9/11 virtual reality puts user inside World Trade Center and gets public backlash
The game, called '08:46' after the exact time that American Airlines Flight 11 slammed into the North Tower in lower Manhattan on September 11, 2001, is a narrative-driven virtual reality simulation for Oculus Rift that allows users to "embody an office worker in the North Tower of the World Trade Center during the 9/11 events," according to the app's makers, a group of French university students.
The project was created through "countless hours of research in order to try to properly recreate the atmosphere and dynamics within the top floors of the towers," the makers have said. The app "was designed and developed as a school project during three months by a six members team, working in close collaboration with two actors for [motion capture] and voice acting."

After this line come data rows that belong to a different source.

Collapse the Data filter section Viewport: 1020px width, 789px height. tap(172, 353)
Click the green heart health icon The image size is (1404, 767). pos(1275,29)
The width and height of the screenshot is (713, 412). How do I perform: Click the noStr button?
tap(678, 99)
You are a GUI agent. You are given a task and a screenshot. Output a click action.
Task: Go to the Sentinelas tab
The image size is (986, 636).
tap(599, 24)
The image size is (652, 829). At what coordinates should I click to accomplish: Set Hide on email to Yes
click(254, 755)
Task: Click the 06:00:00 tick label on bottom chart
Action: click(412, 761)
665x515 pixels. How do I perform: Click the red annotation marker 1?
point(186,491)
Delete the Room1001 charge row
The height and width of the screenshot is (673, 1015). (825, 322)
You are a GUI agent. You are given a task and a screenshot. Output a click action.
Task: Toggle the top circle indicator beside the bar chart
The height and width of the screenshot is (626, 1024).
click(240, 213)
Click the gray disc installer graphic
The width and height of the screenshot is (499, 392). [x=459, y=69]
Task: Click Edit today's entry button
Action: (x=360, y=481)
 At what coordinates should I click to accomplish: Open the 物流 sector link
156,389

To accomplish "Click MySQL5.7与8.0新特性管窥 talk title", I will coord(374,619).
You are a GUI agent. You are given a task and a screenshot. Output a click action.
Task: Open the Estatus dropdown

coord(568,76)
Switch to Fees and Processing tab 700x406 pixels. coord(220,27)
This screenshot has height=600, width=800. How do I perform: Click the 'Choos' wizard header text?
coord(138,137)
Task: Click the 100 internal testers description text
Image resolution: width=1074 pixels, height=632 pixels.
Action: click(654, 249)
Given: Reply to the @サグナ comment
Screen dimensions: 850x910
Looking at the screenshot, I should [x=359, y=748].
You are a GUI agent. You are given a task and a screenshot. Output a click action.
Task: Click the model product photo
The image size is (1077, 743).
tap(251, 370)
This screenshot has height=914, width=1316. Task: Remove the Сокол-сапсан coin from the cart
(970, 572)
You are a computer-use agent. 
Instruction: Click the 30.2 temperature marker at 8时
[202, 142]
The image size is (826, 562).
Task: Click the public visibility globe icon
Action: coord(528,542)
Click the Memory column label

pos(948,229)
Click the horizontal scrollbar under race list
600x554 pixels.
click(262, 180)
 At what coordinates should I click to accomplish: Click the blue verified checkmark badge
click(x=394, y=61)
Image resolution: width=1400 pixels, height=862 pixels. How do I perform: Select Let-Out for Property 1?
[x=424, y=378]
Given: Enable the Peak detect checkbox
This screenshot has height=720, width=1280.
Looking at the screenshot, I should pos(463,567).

The project has been criticized as tasteless or exploitative of the tragic event. The app's creators, however, insist they did not have sinister intentions.
"In the team, we are all in our twenties," Anthony Krafft, a student at the French school ENJMIN, told Tech Insider. "And 9/11, on a global scale, changed as much our social interactions as our geopolitical context."
The game is not commercial, he said. The team wanted to take on a historical event, and to "remind that 9/11 was, for the victims, first and foremost a workday like every other workday."
"It was essential to us to be accurate, as we could never be obscene or sensationalist out of respect for the victims," he said.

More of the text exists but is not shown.